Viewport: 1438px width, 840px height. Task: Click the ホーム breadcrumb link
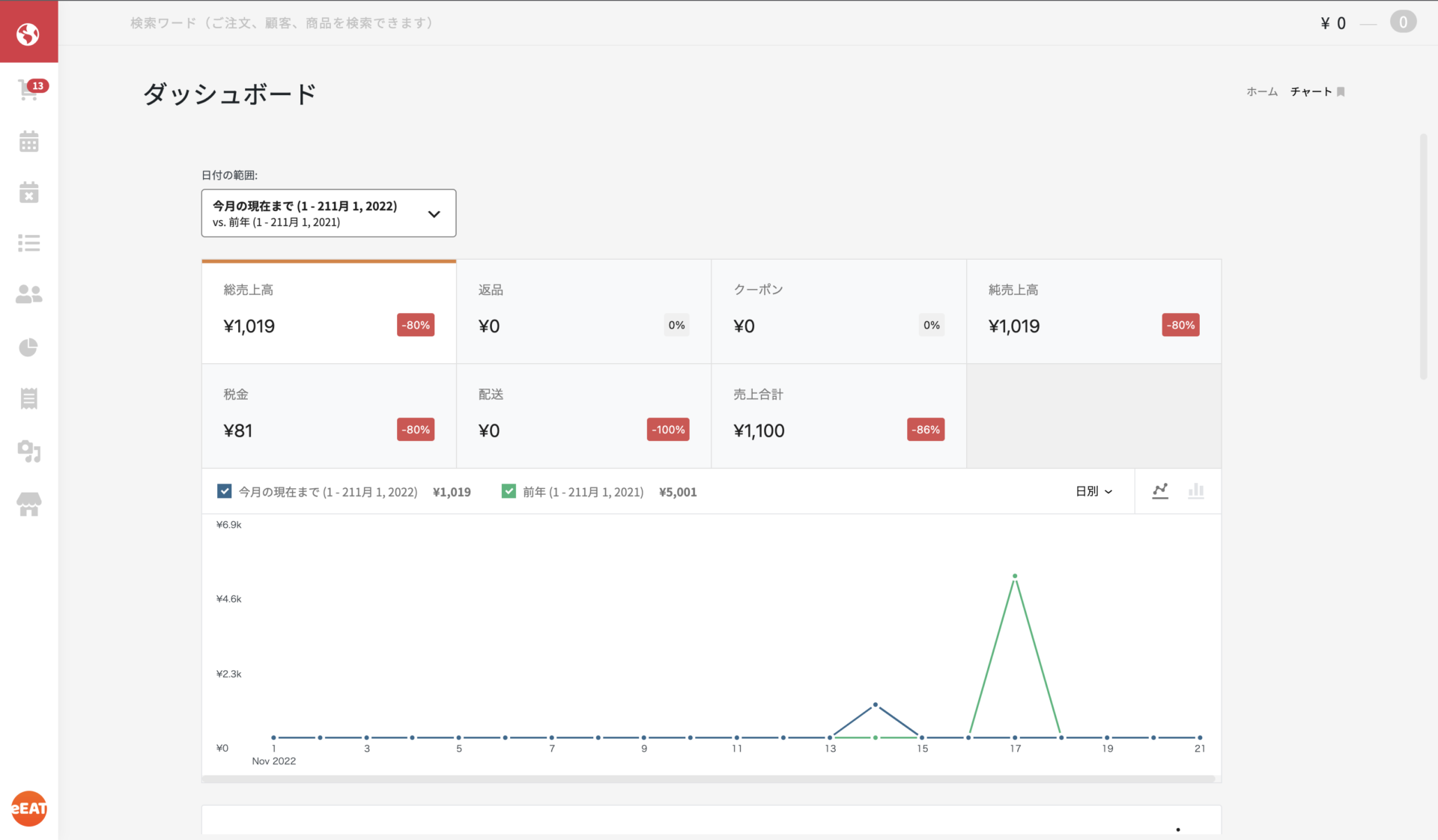click(x=1261, y=91)
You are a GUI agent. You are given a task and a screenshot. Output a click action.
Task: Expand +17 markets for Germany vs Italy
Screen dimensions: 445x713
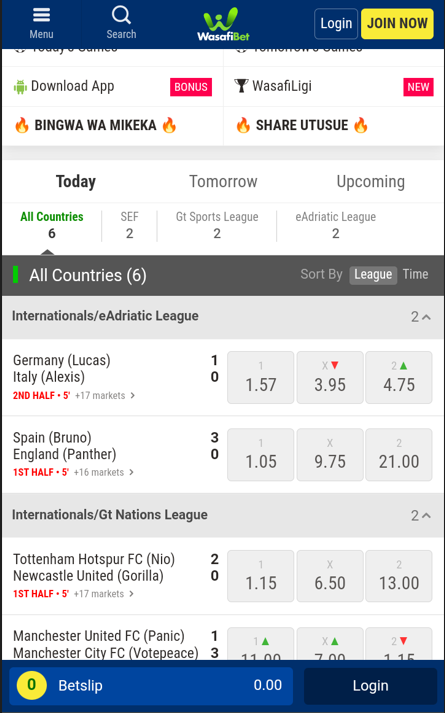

# Do this
Reproduce every line of the records above, requests included, and multiply each click coordinate in the answers by 1.35, rounding to the nearest whole number with halves rounded up. Leave the numbers in the requests unchanged, and omit the pictures from your reply.

# Written solution
Viewport: 1438px width, 840px height. Task: Click the ホーム breadcrumb link
click(x=1702, y=123)
You are a GUI agent. You are given a task and a screenshot. Output a click action.
Task: Expand +17 markets for Germany vs Italy
Screen dimensions: 445x713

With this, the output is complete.